“Primeiro levaram” & cois’ital

As agressões policiais sobre sindicalistas e as detenções que se lhes seguiram ontem foram (tal como a actuação policial que a elas conduziu) abusivas, desnecessárias e, portanto, injustificadas e intoleráveis.

No entanto, mais do que como caso particular ou como situação, creio que elas nos devem sobretudo preocupar e indignar enquanto indícios e partes de um processo.

Ao serem desnecessárias e excessivas, são, para além do próprio acto, uma declaração de intenções, um “aviso” para o futuro. E um “aviso” com passado.

Durante os preparativos para a cimeira da NATO (para além do bloqueio de meia cidade e da cégada dos blindados anti-motim) cometeram-se todo o tipo de abusos ao abrigo da reinstauração do controlo de fronteiras, como impedir a entrada no país a cidadãos europeus perigosamente armados de canivetes ou de panfletos e t-shirts de protesto.
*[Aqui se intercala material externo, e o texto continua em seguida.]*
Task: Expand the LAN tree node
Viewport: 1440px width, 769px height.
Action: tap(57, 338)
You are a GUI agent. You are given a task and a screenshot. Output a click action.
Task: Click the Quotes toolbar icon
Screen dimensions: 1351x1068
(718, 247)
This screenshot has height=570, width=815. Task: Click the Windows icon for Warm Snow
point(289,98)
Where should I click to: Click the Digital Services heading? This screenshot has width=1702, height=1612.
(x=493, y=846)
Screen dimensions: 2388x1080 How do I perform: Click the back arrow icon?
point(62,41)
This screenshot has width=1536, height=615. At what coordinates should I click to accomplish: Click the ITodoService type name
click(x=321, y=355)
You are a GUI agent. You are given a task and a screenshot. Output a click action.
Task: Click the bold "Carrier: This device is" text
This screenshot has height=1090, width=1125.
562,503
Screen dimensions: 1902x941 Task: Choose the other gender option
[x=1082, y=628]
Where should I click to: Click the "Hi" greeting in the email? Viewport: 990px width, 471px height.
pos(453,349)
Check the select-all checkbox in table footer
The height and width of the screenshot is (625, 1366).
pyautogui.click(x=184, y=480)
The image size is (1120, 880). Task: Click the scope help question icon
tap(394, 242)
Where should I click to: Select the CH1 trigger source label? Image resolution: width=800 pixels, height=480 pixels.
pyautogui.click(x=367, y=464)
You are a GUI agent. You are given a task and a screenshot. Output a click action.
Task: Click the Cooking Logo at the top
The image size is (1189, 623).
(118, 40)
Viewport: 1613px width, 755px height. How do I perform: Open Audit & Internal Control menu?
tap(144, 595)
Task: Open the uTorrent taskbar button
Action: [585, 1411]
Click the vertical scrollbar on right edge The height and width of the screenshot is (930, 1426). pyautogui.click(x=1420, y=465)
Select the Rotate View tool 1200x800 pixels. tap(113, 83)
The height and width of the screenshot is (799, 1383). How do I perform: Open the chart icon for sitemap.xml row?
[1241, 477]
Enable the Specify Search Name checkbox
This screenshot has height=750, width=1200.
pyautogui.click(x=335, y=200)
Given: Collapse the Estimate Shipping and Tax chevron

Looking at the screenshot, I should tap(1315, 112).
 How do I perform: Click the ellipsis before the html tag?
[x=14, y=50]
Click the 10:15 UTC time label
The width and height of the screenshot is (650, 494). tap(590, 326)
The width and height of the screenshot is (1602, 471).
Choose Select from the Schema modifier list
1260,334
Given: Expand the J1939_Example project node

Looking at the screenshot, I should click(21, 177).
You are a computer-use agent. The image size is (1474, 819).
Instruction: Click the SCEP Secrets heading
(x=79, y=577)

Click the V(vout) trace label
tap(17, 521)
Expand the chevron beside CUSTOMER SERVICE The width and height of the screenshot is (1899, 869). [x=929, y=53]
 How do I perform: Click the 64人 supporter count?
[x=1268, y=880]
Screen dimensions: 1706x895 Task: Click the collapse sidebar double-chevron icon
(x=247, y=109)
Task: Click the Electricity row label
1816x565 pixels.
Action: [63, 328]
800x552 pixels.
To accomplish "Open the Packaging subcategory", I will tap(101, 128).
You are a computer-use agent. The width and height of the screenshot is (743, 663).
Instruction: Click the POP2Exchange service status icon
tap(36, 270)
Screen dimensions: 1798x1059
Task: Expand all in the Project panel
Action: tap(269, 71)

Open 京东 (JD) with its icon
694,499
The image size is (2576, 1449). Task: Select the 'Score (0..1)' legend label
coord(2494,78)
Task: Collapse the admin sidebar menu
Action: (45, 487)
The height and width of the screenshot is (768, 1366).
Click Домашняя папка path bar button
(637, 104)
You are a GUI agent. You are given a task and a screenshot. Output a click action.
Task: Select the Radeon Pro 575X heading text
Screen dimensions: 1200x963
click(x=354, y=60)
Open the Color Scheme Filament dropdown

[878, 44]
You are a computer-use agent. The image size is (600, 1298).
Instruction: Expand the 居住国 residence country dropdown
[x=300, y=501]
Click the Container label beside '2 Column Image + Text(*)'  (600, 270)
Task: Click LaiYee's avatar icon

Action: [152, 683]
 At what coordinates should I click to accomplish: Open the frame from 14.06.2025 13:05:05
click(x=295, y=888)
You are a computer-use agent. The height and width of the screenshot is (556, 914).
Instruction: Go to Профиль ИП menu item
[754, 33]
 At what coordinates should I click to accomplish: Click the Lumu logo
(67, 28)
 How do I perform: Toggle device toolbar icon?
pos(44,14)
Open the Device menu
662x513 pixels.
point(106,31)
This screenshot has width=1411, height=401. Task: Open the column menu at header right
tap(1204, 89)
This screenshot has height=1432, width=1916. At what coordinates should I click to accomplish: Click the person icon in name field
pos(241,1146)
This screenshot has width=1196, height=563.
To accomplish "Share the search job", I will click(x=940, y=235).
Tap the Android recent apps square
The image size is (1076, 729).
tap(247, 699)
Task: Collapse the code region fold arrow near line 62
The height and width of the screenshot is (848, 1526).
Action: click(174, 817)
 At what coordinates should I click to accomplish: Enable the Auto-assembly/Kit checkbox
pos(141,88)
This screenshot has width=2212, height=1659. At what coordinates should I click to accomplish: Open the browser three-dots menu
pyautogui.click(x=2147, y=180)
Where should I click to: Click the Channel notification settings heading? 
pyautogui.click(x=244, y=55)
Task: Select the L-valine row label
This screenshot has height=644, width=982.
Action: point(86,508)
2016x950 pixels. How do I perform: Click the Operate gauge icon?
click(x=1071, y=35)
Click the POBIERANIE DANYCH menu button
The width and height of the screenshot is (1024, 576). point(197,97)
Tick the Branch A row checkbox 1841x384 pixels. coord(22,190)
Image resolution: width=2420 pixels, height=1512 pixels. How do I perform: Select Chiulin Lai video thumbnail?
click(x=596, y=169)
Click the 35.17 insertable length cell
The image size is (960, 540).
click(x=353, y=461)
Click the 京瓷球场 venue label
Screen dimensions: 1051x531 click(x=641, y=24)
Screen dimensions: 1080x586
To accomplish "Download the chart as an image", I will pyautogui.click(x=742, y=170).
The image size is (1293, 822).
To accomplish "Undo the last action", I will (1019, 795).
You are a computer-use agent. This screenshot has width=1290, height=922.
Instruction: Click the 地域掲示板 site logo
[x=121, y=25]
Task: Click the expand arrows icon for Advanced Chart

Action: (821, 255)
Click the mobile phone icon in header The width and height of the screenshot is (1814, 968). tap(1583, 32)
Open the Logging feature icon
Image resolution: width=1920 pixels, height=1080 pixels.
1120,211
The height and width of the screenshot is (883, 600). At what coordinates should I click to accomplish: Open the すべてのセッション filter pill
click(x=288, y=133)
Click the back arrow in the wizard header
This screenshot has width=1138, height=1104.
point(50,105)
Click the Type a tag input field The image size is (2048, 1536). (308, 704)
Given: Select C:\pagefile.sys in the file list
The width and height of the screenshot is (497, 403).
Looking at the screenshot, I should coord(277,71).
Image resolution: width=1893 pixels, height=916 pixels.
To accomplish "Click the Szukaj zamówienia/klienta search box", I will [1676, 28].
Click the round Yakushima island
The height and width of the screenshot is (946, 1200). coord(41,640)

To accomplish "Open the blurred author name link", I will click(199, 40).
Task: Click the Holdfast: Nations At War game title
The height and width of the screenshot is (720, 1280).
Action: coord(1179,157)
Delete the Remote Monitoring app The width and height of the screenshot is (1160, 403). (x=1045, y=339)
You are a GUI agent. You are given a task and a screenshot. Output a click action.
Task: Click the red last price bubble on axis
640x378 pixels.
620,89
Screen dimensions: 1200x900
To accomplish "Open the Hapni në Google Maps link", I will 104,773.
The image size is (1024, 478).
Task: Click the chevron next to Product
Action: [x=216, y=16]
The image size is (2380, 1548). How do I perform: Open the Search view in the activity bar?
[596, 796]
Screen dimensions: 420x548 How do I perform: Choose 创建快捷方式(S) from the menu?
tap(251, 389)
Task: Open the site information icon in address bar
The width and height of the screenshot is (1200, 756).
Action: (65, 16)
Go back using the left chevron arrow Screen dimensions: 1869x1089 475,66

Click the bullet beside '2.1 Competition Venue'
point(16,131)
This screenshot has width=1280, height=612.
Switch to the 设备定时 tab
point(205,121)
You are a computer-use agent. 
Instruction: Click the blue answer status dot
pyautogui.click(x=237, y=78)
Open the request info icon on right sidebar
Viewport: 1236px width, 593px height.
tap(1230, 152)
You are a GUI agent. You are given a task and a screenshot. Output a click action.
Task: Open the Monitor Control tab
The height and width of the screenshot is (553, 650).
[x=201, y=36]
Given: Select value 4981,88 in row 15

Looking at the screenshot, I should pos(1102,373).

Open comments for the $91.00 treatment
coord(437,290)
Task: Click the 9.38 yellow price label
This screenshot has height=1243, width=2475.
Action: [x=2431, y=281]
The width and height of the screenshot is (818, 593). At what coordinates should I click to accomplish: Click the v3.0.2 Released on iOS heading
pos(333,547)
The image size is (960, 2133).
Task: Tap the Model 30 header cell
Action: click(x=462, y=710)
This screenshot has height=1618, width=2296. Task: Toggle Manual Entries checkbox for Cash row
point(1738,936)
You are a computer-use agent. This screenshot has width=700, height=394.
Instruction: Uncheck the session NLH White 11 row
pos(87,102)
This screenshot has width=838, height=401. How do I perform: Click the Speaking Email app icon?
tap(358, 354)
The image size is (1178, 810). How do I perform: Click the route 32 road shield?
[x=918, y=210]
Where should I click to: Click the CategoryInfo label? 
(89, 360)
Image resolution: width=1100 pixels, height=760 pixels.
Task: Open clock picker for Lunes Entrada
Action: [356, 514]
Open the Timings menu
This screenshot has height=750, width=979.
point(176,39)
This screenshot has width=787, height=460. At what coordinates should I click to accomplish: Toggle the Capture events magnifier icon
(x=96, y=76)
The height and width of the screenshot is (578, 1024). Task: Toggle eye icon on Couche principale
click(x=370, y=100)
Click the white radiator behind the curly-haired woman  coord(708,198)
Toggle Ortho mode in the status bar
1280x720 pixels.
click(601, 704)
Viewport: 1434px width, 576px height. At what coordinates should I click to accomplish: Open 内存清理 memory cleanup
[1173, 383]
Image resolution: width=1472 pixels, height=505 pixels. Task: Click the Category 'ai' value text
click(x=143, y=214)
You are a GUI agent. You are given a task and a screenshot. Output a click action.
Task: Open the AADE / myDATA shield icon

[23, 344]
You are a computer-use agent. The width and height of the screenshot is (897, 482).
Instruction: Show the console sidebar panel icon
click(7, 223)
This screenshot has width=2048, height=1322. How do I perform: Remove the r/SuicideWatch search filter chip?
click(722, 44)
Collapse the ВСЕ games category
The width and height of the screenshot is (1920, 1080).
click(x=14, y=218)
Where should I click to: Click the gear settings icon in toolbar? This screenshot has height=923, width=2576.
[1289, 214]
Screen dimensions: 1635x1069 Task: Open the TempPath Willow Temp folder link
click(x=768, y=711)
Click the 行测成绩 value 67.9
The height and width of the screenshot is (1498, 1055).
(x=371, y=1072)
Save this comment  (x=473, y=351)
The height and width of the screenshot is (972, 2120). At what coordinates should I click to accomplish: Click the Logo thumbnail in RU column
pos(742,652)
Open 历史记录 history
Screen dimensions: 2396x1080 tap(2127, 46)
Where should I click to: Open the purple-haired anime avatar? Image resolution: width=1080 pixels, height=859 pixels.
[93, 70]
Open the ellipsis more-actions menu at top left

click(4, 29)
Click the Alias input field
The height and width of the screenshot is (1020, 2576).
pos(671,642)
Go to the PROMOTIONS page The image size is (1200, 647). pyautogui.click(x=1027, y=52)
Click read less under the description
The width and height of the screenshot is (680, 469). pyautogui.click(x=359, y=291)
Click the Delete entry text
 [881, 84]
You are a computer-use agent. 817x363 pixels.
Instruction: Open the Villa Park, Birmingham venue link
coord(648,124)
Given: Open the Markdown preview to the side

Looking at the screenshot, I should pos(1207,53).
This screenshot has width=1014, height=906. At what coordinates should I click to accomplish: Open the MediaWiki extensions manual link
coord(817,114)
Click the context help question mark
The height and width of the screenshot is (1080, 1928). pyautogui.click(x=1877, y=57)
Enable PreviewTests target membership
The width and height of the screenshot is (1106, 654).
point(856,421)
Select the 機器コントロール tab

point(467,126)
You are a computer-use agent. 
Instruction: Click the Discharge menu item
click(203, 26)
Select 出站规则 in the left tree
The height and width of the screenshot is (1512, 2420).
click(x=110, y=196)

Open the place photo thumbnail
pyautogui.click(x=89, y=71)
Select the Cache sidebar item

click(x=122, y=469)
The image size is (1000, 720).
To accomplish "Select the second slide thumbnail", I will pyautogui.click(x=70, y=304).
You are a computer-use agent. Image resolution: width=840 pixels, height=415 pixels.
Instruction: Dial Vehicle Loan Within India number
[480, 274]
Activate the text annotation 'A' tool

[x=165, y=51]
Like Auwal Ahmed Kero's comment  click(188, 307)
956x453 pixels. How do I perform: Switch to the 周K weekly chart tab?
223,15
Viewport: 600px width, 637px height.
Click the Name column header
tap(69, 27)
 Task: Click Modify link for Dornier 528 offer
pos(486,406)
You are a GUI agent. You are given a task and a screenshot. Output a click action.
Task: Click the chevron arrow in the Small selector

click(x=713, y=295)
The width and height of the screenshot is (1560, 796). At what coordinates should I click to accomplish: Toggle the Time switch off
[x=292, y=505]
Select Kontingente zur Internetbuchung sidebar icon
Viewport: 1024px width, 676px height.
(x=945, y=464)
Um legítimo restabelecimento do controlo de circulação transfronteiriço tornou-se um controlo e atentado à liberdade de manifestação e de expressão.
Durante a própria cimeira, foi imposto um dress-code a quem se manifestasse ou, simplesmente, circulasse nas ruas.
Em ambos os casos, e na prática, as forças policiais foram instruídas pelo Governo para se comportarem como se o estado de emergência tivesse sido decretado.

Houve coisas antes, como o extemporâneo e injustificado apontar como desígnio de segurança nacional a criminalização da “apologia do terrorismo”,

E houve coisas depois, como o acordo de fornecimento de dados antropométricos à administração norte-americana – que, para além dos seus contornos inconstitucionais, constitui um insulto ao país e um insulto do Governo aos cidadãos.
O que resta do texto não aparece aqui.